(Dataset items)
---+---
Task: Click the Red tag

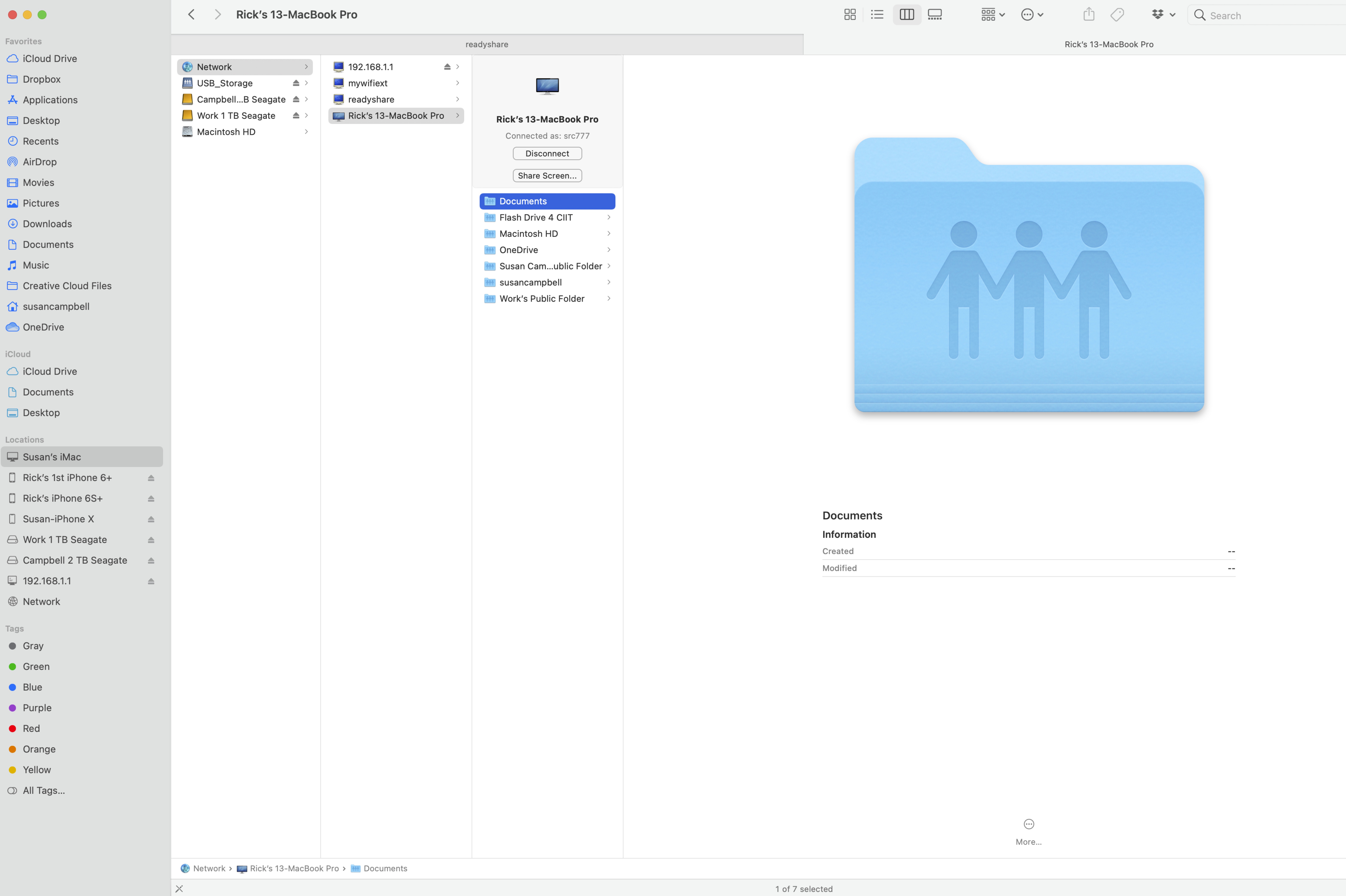Action: point(31,729)
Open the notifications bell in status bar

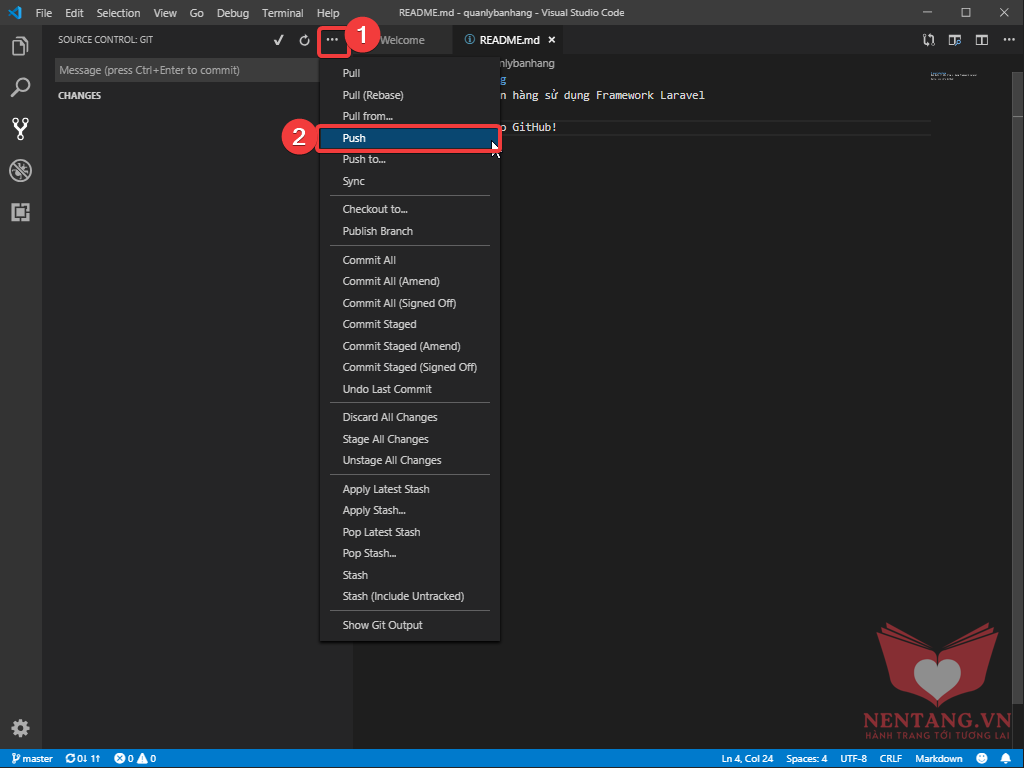tap(1005, 758)
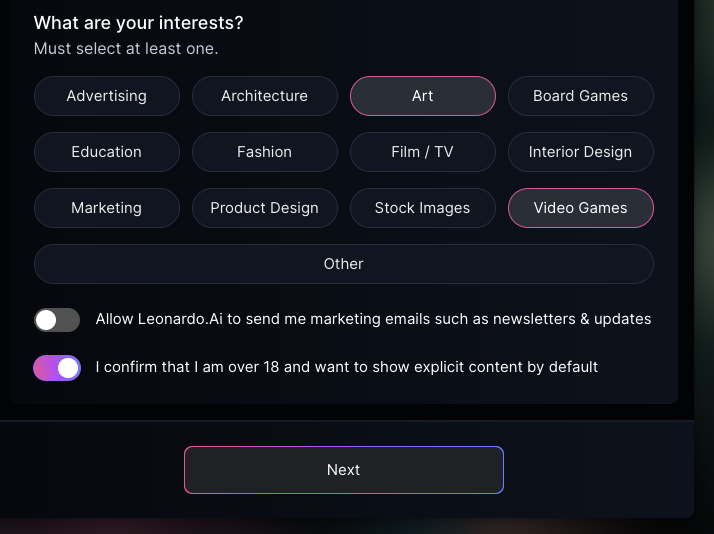The width and height of the screenshot is (714, 534).
Task: Click the over 18 confirmation label text
Action: click(x=346, y=367)
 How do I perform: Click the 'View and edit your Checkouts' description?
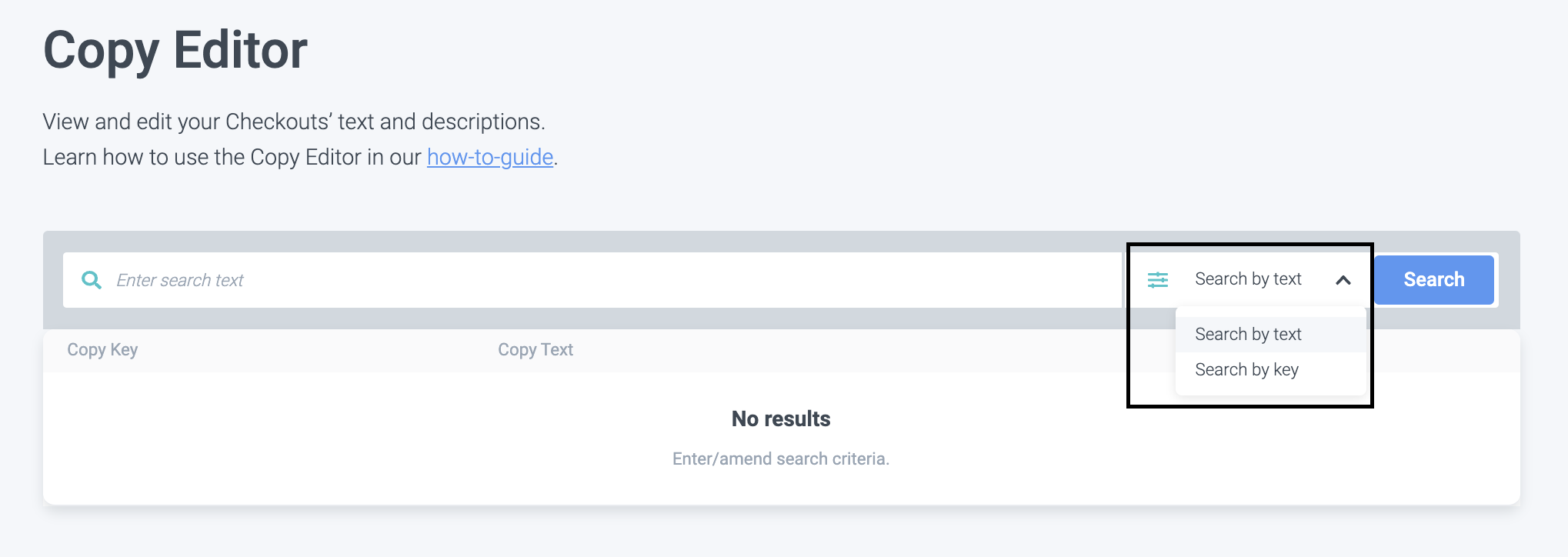[x=293, y=122]
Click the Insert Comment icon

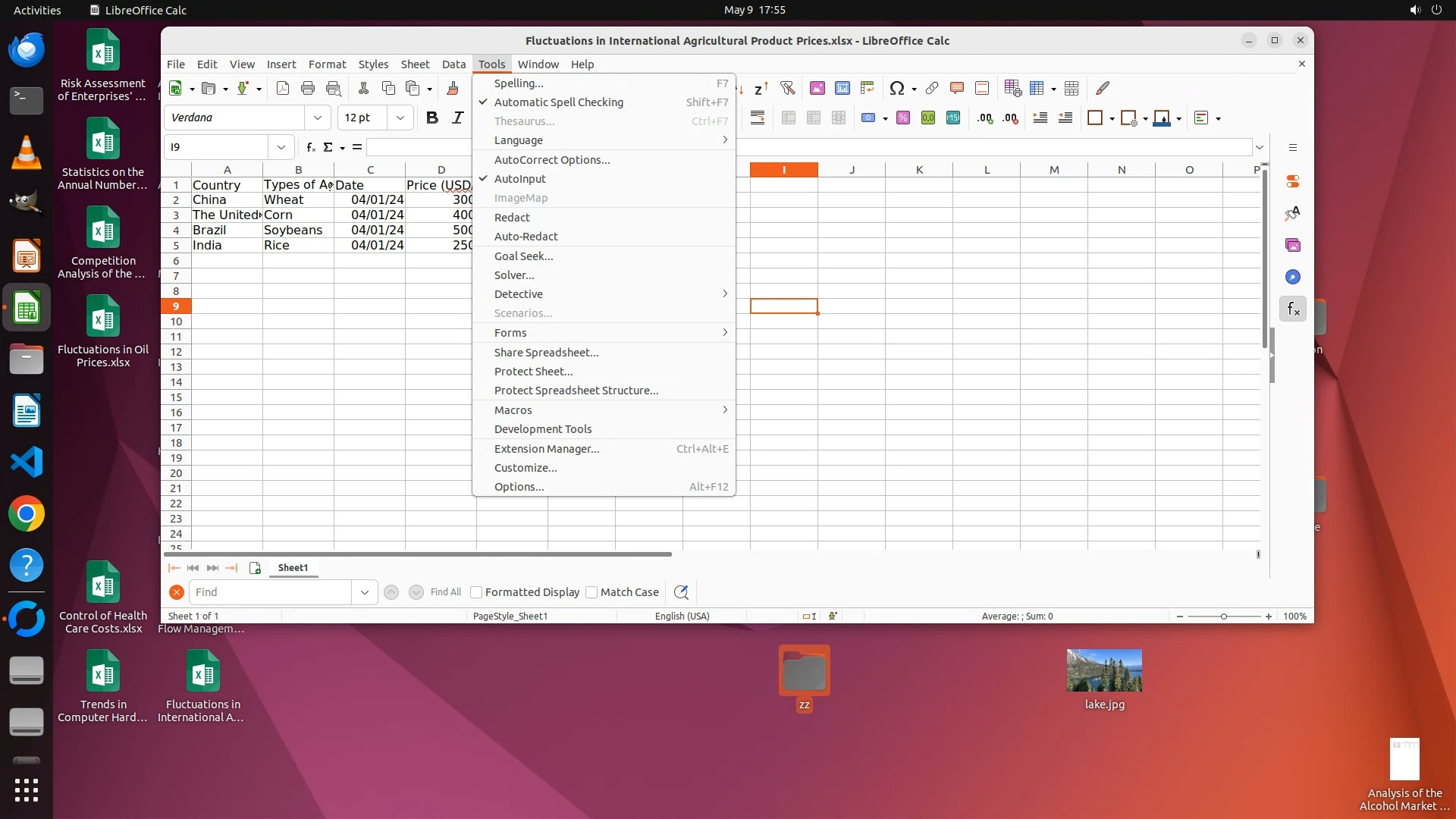click(957, 88)
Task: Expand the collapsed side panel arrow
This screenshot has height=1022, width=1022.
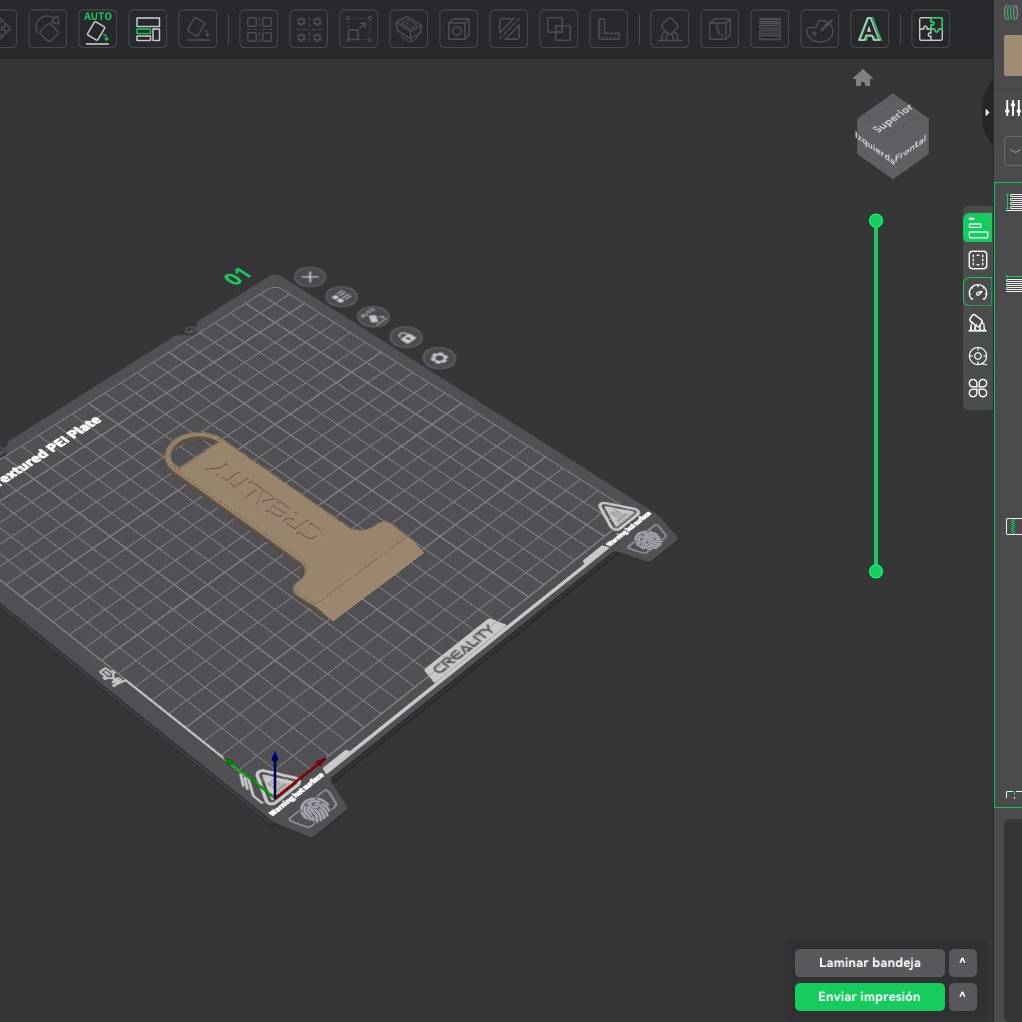Action: [x=988, y=112]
---+---
__AIM__.
Reproduce the items verbatim, starting at the line that contains "How do I perform: Click" and ending at the last line of the items, both included. Leave the pictures out of your answer.

__FINAL ANSWER__.
 How do I perform: Click the 'View and edit your Checkouts' description?
[x=293, y=122]
Click the Insert Comment icon

click(957, 88)
Task: Expand the collapsed side panel arrow
This screenshot has height=1022, width=1022.
Action: [x=988, y=112]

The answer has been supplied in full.